Activity =
Every line below that holds the string "output" should be copied out.

[[ Extracted material, beginning ]]

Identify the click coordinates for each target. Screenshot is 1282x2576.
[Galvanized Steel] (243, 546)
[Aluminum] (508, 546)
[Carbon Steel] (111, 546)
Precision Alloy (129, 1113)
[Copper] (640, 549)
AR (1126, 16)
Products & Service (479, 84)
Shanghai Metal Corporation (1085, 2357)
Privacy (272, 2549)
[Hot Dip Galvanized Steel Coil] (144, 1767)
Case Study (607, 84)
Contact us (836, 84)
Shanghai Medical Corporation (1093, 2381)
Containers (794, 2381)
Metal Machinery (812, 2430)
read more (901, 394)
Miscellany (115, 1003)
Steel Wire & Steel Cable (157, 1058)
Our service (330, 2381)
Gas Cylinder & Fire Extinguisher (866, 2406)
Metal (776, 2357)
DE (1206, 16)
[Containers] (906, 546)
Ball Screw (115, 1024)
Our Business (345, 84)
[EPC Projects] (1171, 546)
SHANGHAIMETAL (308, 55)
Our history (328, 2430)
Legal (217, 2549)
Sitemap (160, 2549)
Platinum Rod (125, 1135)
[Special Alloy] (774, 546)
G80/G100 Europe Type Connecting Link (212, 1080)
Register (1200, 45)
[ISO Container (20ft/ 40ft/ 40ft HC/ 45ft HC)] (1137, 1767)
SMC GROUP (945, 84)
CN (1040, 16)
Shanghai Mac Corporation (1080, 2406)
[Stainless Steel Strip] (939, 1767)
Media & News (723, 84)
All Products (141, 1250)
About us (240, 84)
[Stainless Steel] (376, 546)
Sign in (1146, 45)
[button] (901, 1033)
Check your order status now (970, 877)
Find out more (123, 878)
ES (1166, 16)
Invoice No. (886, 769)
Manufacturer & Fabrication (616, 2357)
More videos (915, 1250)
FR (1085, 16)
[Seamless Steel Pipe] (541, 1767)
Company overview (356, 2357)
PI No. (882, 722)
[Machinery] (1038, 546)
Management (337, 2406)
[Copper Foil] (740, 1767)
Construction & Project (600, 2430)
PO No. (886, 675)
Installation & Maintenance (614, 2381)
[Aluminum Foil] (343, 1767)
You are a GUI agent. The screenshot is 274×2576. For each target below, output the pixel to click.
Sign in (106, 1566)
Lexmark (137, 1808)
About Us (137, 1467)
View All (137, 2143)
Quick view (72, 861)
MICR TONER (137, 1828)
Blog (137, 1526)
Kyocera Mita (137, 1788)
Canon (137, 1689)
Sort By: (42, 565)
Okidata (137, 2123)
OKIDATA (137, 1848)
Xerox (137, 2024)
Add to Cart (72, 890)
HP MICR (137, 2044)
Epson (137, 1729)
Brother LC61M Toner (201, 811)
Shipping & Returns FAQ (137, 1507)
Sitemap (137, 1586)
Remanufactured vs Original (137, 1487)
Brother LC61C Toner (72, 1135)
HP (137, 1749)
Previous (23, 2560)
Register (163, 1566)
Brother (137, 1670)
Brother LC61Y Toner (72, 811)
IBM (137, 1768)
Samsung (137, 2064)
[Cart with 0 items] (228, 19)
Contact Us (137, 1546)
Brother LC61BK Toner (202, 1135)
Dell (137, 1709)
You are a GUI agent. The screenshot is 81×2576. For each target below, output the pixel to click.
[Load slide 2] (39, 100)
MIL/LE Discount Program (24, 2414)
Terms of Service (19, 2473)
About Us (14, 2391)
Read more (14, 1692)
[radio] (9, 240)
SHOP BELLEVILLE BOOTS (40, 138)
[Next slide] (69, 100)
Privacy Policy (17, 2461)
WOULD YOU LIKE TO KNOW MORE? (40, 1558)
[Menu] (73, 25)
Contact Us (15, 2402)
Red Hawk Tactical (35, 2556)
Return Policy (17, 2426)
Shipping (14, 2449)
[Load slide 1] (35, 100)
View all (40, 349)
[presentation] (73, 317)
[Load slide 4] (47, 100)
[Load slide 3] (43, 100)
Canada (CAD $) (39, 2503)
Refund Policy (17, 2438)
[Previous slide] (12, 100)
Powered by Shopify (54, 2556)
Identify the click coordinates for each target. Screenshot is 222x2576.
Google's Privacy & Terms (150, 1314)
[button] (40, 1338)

[[ Extracted material, end ]]

Response for this exercise =
You are a GUI agent. The screenshot is 274×2576. For each target below, output the pixel to click.
You are a GUI agent. The screenshot is 81×2576. For each target below, output the pixel to click.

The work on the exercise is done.